First came fat, then came sugar. Now lectins are the target of suspicion, with many health experts claiming they are the culprit behind digestive distress and other health woes.

Lectins are naturally occurring proteins that are found in most plants, especially legumes and grains. In small amounts, they may provide several health benefits, as the majority of lectin-containing foods are high in vitamins, minerals, fiber, antioxidants and all sorts of beneficial compounds.

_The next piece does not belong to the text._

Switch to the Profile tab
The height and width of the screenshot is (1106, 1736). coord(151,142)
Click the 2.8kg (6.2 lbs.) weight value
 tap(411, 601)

Arrangement of Various Foods High in Lectins on Wooden Board on Pale Green Surface | Vitacost.com/blog

At this point, there’s no conclusive research that shows following a lectin-free diet will cure any medical disorders or conditions, including autoimmune diseases.

Research does indicate that taking in large quantities of raw lectins could have negative health effects. Uncooked (raw) legumes like kidney beans are the biggest sources of lectins, and eating them can lead to lectin poisoning. The main symptoms of lectin poisoning include severe abdominal pain, vomiting and diarrhea.

However, when was the last time you chowed down on raw kidney beans, or other raw legumes, for that matter? The amount you’d need to consume each day to get to a harmful level, however, is much higher than a typical diet would include. Plus, cooking, sprouting or fermenting foods high in lectins works its magical alchemy. Studies have shown that lectins break down when processed or cooked. All in all, the concept of “killer lectins” may be a tad exaggerated.

But for some people with food sensitivities, large amounts of lectin-rich foods can potentially cause inflammation or gas. Lectin, which is not digestible, binds to cell membranes (of carbohydrates) lining the digestive tract and can alter the cell’s function, potentially damaging the gut wall. If you do want to experiment with reducing your intake of lectins, below are otherwise nutritious foods that happen to be high in lectins.

Foods high in lectin to consider avoiding

1. Nightshade vegetables

Tomatoes, potatoes, goji berries, peppers and eggplant are all part of the nightshade family. While popular culinary staples, many people claim they are ultimately harmful: Nightshades have been linked to autoimmune conditions and inflammation and, such as that found in arthritis.

2. Legumes, such as lentils, beans and chickpeas

A good source of complex carbs, protein and fiber, legumes have the highest lectin content of any food group. To dramatically reduce their intense lectin content, make sure to cook them long enough. (Peanuts however show no change in lectin content after heating.)

3. Peanut-based products, such as peanut butter and peanut oil

Peanuts are in fact classified as a legume, but remain in a category of their own, partly because their lectin content does not seem to be affected by heat.

4. Grains and products made with grain or flour, including cakes, crackers and bread

Wheat is rich in antioxidants, and an important staple food for many cultures and countries. It’s also high in lectin, especially raw wheat germ. Most lectins are completely eliminated in the processing process (think pasta) or during cooking.

The real deal

No conclusive evidence shows that lectins, once properly cooked or processed, have significant adverse effects in humans. But some studies do indicate that a lectin-free diet might be beneficial for some people, such as those with food intolerances. Make sure to take a skeptical approach when researching lectin-free diets—many websites that endorse this kind of food plan are also trying to sell products associated with combatting lectin’s alleged deleterious effects.